The first problem can be solved using shared array property maps
(which do not seem to be well-documented either):





shared_array_property_map<vertex_descriptor,
  property_map<graph_t, vertex_index_t>::const_type>
  p_map(num_vertices(graph), get(vertex_index, graph));
shared_array_property_map<double,
  property_map<graph_t, vertex_index_t>::const_type>
  d_map(num_vertices(graph), get(vertex_index, graph));
We will use p_map as our predecessor map, which maps a vertex index (integer)
to a vertex descriptor (n-tuple).

The second map d_map is a mapping from vertex index to double, which
will be our distance map.


Finally, we need to create a edge_weight for graph_t, and it
should be a function, not an array.

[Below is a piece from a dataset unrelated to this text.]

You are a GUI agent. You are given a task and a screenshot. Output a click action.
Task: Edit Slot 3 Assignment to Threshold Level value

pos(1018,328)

For this, I peaked W.P. McNeills
Boost-Implicit-Graph Example on GitHub.





struct edge_weight_map;
namespace boost {
  template<>
  struct property_map< graph_t, edge_weight_t > {
    typedef edge_weight_map type;
    typedef edge_weight_map const_type;
  };
}

/*
   Map from edges to weight values
*/
struct edge_weight_map {
  typedef double value_type;
  typedef value_type reference;
  typedef edge_descriptor key_type;
  typedef boost::readable_property_map_tag category;
  const graph_t& m_graph;
  edge_weight_map(const graph_t& g)
  :m_graph(g) { }
  reference operator[](key_type e) const; // implemented below
};

typedef boost::property_map<graph_t, boost::edge_weight_t>::const_type
        const_edge_weight_map;
typedef boost::property_traits<const_edge_weight_map>::reference
        edge_weight_map_value_type;
typedef boost::property_traits<const_edge_weight_map>::key_type
        edge_weight_map_key;

namespace boost{
    // PropertyMap valid expressions
    edge_weight_map_value_type get(const_edge_weight_map pmap, edge_weight_map_key e) {
        return pmap[e]; }
    // ReadablePropertyGraph valid expressions
    const_edge_weight_map get(boost::edge_weight_t, const graph_t&g) {
        return const_edge_weight_map(g); }
    edge_weight_map_value_type get(boost::edge_weight_t tag, const graph_t& g, edge_weight_map_key e) {
        return get(tag, g)[e]; }
}

// whoa, lots of typedefs, but now we can write the function that we
// wanted to write: Map edges to weights!
edge_weight_map::reference
edge_weight_map::operator[](key_type e) const {
    vertex_descriptor t = target(e,m_graph);
    vertex_descriptor s = source(e,m_graph);
    // f = f(t,s)
    return f;
}
That was more nasty than I expected, but it is still not that much
code to write.

Representing the data in a Boost Multi-Array


Finally, we need to represent 3D-data. I hate dealing with raw memory,
so I always wrap it in some convenient abstracting structure first
chance I get. 3D-arrays are definitely a case for Boost Multi-Array.
Its not a big deal using it, but I want to advertise its simplicity here:





typedef boost::multi_array_ref<unsigned char, 3> array_type;

std::ifstream dat("raw.dat", std::ios::in | std::ios::binary);
unsigned char* data = new unsigned char[256*256*256];
dat.read((char*)data,256*256*256);
array_type A(data,boost::extents[256][256][256]);
dat.close();
By the way, you can also change the base of this array as well as the
memory order, so if you need to port Matlab (TM) code to a programming
language (no adjective here on purpose), you can't get much simpler.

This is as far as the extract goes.